▸ **What to work on**: Reproduce the data with "material" swapped out for "texture" everywhere it appears, leaving everything else unchanged.

▸ **Recorded information**:
================

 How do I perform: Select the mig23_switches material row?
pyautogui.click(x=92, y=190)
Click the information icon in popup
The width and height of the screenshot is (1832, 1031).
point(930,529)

================

▸ **In response**:
 How do I perform: Select the mig23_switches texture row?
pyautogui.click(x=92, y=190)
Click the information icon in popup
The width and height of the screenshot is (1832, 1031).
point(930,529)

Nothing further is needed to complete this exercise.